*Assignment:* Repeat all of the entries, please, keeping each line exact.
(Beginning of Exercise material)
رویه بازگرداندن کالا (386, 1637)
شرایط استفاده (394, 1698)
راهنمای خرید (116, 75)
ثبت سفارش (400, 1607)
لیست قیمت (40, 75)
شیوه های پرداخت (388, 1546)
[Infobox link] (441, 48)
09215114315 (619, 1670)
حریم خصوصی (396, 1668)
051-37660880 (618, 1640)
(End of Exercise material)
*Output of the exercise:*
رویه بازگرداندن کالا (386, 1637)
شرایط استفاده (394, 1698)
راهنمای خرید (116, 75)
ثبت سفارش (400, 1607)
لیست قیمت (40, 75)
شیوه های پرداخت (388, 1546)
[Infobox link] (441, 48)
09215114315 (619, 1670)
حریم خصوصی (396, 1668)
051-37660880 (618, 1640)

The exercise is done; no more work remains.